Factoid 3: Las Vegas can be a real shitty place to die.

  Ask Luke Cox.

  Not that’s he’s likely to tell you much. Nine-millimeter bullets have a tendency to shut up even the most loquacious among us, especially when they’re fired point-blank into your skull. Four of them, especially. Has a serious impact on the sheets as well.

  “He was shot right here,” said Danny, as we waited in the hotel room for the Vegas PD to arrive early Saturday morning. Danny stood by the side of the bed and showed roughly where Cox would have been when the first bullet hit. “He started to spin back. Must’ve realized there was a person there on the side in that chair whom he’d missed when he came in. First shot probably killed him; the rest were to make sure. I’ve seen pumpkins in better shape than that skull.”

  “Wrong season for trick or treat.” We took a quick peek around the hotel room. Cox’s suitcase sat near the end of the bed; it had been rifled through and the clothes strewn nearby. The cop in Danny wouldn’t let him touch anything, but I had no such qualms. Cox’s license and credit cards were still in his wallet, which was in his back pocket. Otherwise, his pockets were empty.

  “So I guess he wasn’t the mastermind,” said Danny. “Not Shadow, either.”

  “You’re still thinking like a policeman, Danny. Jumping to conclusions.”

  “Just interpreting the evidence.”

  “That’s what I’m saying. Jumping to conclusions.”

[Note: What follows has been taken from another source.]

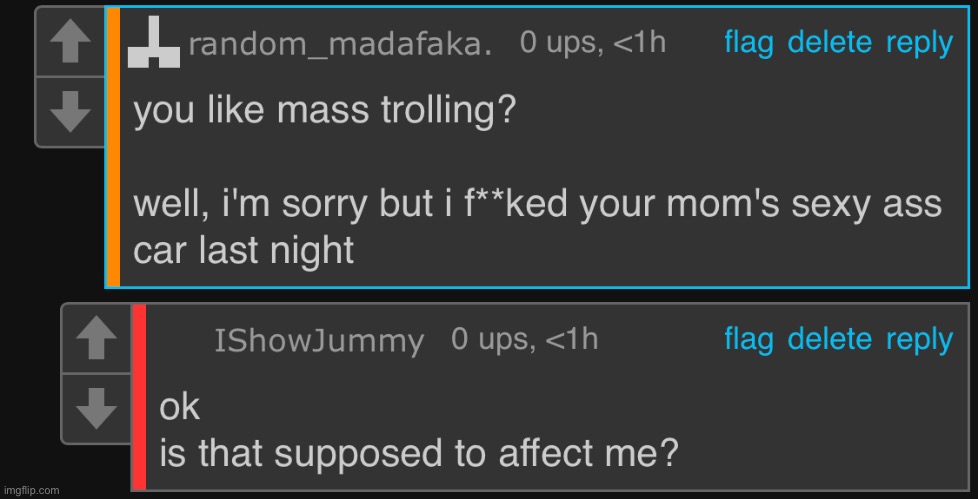The height and width of the screenshot is (499, 978).
Task: Open IShowJummy's user profile link
Action: [319, 342]
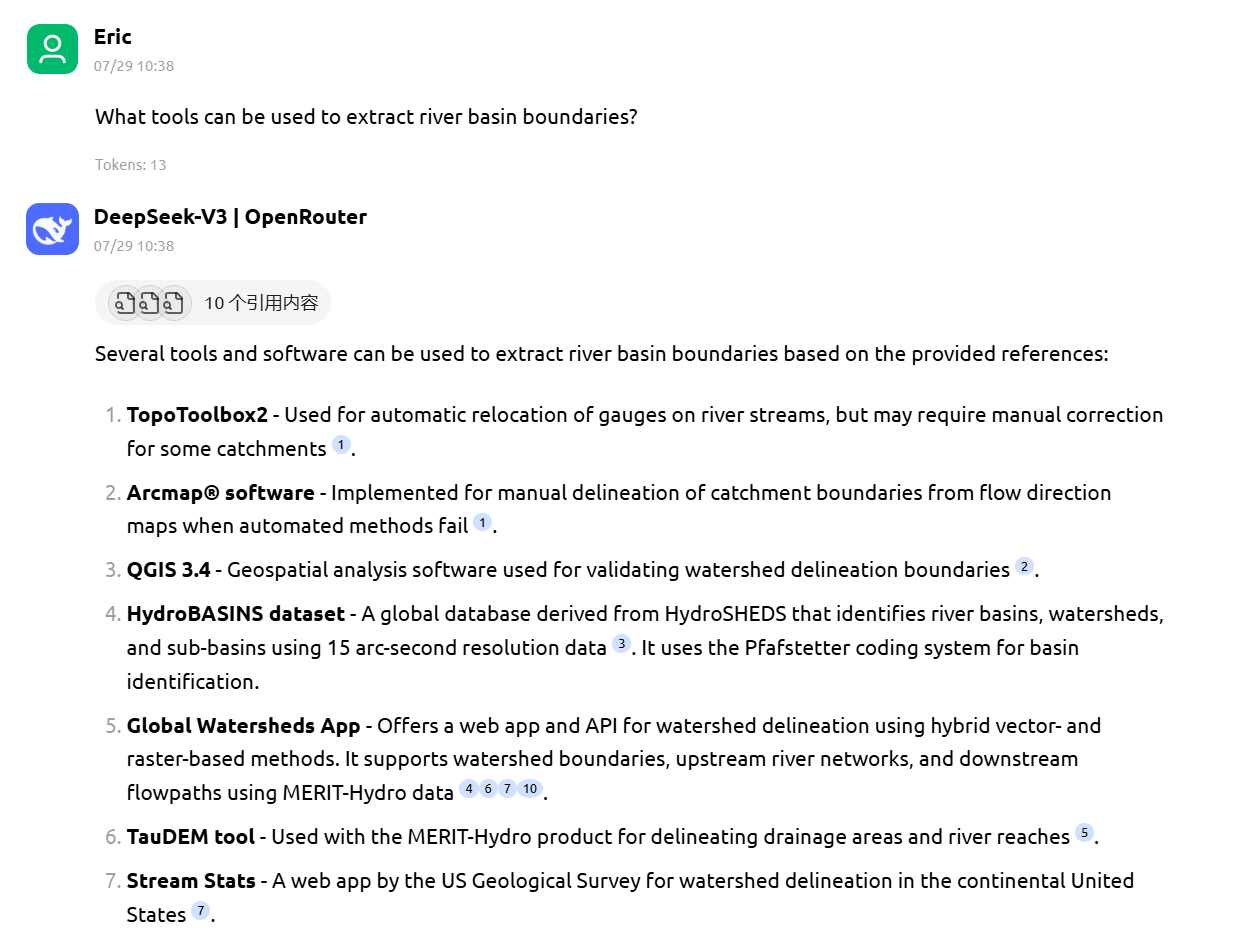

  The body was cold. We’d have to check with the maid to find out when the room had been made up last, but it was a good bet that the DO NOT DISTURB sign had kept her out the day before. The room had a certain stuffy smell to it.

  “Police on the way, Dick,” said Sean over the commo system. He was downstairs in the lobby.

  “You all right with handling this on your own?” I asked Danny.

  He nodded. Danny had been the one to call the cops. He had a straight rap for them, which hinged on his official position in Homeland Security. The local police wouldn’t know the organization well enough to realize that the Office of Internal Security Affairs (Danny) and Threat Data, Polling and Logging/Intelligence (Cox) barely existed on the same planet together, let alone had any real dealings. Danny wasn’t likely to have to get all that exact, anyway. As for myself, while there are only a few things I like better than talking for hours to cops, I generally prefer that such interviews take place in the company of a good bottle of Bombay Sapphire, or perhaps a few cold Buds at a lobster bake. I had a hell of a lot of work to do, beginning with some phone calls to make back East. I was about to ruin the holiday weekend for a whole slew of people.

  I began with Karen, who’d already told me her weekend was ruined, anyway, since I wasn’t around to share it.

  “What do you know about Cox?” I asked when she picked up the phone.

  “I’d hang up if it were anyone but you, Dick,” she said.

  We traded a bit of that back and forth, and then I told her what we’d found. She didn’t think Cox could be a scumbag—a dupe, maybe, but not an active member of any sort of terrorist network or cell. I trust her judgment of people, but trust wasn’t the issue, nor was judgment. I left it to her to start hitting the phones at the agency, alerting the different pooh-bahs to the problem. She promised to get back to me with as much intel on Cox as she could by the end of the day.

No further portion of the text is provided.